Data for review Start Marker

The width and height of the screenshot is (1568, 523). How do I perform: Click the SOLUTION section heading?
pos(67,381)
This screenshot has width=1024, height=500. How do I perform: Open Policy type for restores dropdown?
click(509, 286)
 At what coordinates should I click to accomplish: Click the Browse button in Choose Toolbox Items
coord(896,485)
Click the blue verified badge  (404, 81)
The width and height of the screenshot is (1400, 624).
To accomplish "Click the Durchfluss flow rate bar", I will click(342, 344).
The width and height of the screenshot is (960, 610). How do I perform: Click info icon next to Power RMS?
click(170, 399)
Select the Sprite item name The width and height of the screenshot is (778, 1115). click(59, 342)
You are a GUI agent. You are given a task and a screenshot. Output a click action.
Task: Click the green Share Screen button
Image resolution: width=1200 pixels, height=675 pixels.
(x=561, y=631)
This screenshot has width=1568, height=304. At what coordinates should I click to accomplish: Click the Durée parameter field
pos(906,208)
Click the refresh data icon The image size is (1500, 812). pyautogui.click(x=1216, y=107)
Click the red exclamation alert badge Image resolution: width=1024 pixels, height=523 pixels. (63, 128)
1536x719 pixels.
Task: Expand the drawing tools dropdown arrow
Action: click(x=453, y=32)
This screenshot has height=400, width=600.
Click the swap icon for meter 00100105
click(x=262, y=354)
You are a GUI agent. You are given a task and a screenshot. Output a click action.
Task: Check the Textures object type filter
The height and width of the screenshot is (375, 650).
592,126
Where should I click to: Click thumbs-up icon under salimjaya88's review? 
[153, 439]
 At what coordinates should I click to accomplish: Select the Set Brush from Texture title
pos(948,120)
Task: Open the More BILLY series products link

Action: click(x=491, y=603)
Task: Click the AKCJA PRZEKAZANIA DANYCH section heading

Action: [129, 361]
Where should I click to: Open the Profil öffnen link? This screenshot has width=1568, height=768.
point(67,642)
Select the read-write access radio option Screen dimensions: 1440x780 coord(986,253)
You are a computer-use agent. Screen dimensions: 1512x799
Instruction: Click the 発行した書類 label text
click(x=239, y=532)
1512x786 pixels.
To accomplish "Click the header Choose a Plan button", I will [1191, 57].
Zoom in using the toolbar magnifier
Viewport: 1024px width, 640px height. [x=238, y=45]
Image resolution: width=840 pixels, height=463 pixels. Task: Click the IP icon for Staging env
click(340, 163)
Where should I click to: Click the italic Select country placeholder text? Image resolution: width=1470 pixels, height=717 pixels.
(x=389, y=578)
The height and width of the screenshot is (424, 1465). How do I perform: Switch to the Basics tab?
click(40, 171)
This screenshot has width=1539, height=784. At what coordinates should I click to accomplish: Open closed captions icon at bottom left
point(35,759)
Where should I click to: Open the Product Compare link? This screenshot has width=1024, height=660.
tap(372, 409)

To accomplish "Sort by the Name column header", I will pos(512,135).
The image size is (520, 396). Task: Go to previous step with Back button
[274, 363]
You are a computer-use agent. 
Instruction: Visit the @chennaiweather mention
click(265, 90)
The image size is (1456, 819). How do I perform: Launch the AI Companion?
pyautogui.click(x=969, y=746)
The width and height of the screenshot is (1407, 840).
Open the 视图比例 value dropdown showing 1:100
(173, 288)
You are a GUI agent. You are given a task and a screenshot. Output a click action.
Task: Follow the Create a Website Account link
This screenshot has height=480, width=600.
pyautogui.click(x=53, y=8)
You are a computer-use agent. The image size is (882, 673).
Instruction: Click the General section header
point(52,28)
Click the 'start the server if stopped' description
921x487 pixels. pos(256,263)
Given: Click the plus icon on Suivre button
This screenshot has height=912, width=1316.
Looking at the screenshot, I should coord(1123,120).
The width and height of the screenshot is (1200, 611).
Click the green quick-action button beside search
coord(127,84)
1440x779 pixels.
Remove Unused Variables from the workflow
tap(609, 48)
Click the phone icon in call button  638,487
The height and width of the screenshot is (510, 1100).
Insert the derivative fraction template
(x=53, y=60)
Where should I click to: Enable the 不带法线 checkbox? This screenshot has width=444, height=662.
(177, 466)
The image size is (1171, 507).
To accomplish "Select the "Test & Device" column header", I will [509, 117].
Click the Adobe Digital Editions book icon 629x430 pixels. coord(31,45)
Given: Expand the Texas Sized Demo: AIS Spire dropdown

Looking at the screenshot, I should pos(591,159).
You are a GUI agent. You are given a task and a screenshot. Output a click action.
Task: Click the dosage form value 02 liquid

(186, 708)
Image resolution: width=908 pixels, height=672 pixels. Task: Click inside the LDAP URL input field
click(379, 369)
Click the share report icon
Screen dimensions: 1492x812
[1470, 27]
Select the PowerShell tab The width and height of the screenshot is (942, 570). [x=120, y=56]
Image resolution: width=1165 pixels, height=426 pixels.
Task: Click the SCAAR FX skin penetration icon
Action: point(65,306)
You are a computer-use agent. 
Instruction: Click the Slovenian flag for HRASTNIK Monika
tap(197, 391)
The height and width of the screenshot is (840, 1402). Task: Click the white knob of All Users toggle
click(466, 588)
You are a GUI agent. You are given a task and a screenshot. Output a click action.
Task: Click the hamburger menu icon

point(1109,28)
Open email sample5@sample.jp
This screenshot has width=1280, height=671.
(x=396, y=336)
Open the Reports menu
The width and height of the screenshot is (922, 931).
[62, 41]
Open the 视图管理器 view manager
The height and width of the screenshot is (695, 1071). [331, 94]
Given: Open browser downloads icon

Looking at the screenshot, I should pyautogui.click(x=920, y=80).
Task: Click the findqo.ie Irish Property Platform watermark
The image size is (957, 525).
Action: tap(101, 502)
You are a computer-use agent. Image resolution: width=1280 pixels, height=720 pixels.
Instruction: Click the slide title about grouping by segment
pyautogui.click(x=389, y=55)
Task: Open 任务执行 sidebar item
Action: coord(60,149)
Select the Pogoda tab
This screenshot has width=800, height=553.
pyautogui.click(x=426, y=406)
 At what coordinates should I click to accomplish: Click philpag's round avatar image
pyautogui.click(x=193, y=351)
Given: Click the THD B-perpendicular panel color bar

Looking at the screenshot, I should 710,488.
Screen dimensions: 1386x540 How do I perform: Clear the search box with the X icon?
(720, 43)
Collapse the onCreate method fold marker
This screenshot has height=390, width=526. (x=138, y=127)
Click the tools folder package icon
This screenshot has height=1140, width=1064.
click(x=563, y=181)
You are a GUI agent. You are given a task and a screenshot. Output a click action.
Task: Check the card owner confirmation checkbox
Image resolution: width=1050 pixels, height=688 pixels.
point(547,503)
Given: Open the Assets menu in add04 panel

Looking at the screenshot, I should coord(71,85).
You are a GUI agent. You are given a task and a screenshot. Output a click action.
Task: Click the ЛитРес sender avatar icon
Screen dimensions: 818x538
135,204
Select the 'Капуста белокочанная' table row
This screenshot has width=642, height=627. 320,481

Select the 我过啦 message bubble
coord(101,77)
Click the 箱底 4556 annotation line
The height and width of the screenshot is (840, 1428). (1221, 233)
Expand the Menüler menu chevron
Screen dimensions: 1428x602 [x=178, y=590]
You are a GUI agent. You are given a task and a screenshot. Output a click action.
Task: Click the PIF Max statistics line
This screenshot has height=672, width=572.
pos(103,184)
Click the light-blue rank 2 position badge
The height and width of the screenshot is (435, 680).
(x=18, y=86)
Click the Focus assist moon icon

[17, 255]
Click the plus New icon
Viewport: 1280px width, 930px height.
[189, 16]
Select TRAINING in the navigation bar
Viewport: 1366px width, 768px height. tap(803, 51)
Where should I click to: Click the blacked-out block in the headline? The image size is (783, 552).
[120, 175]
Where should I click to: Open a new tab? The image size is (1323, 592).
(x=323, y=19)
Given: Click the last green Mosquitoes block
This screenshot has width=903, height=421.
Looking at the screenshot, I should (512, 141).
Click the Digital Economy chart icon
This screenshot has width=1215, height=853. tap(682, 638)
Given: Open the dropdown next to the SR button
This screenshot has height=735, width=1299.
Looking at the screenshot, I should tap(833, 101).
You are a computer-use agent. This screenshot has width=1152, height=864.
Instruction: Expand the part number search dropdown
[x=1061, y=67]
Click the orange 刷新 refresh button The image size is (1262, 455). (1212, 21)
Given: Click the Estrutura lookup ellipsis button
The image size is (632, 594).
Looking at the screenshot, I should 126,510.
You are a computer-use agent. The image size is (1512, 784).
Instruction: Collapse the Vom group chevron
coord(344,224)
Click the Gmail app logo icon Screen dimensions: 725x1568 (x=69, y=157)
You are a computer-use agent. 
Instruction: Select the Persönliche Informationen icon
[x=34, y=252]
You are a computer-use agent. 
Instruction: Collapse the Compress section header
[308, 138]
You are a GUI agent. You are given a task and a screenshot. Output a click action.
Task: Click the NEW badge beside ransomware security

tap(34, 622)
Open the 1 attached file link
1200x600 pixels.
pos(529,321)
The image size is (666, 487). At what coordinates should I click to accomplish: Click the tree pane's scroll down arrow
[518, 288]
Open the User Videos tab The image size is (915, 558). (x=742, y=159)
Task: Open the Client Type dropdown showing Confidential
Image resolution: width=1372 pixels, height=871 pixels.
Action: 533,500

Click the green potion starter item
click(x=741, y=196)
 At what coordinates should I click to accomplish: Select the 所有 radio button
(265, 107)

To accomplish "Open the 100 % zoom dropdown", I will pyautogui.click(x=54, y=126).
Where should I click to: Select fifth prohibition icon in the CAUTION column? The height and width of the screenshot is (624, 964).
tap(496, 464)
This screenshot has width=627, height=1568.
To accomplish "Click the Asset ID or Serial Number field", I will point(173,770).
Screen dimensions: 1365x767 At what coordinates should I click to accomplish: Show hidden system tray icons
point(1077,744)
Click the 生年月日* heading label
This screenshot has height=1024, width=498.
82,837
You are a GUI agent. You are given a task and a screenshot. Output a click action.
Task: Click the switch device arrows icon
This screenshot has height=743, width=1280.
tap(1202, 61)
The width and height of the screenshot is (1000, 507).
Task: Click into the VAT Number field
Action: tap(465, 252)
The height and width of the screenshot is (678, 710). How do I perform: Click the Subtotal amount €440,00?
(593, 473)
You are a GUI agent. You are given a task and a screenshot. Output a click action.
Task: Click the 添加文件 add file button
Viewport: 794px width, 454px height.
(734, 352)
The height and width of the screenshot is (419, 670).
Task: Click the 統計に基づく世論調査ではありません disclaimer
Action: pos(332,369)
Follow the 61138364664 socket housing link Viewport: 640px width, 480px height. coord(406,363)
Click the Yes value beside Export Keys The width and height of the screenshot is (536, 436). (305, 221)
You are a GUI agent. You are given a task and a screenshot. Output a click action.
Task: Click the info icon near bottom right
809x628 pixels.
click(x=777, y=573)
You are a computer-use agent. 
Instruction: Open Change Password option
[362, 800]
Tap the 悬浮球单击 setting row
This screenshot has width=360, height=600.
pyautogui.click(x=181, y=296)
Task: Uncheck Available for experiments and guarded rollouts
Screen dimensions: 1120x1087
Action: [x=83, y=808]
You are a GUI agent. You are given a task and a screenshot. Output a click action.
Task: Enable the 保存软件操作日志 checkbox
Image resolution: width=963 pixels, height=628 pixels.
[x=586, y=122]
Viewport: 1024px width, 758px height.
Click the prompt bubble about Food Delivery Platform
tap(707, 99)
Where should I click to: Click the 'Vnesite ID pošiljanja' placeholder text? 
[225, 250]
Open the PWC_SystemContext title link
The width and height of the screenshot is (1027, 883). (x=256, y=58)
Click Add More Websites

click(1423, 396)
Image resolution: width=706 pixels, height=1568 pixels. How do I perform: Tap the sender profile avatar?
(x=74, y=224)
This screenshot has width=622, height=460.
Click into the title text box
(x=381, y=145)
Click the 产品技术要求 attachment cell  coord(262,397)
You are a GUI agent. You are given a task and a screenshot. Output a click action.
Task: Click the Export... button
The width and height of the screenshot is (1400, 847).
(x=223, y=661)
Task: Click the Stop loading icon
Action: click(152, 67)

Data for review End Marker

Copy out every line of the entries where the string "Follow" shows up.

- _Problem solution_
Task: Follow the Create a Website Account link
Follow the 61138364664 socket housing link Viewport: 640px width, 480px height. coord(406,363)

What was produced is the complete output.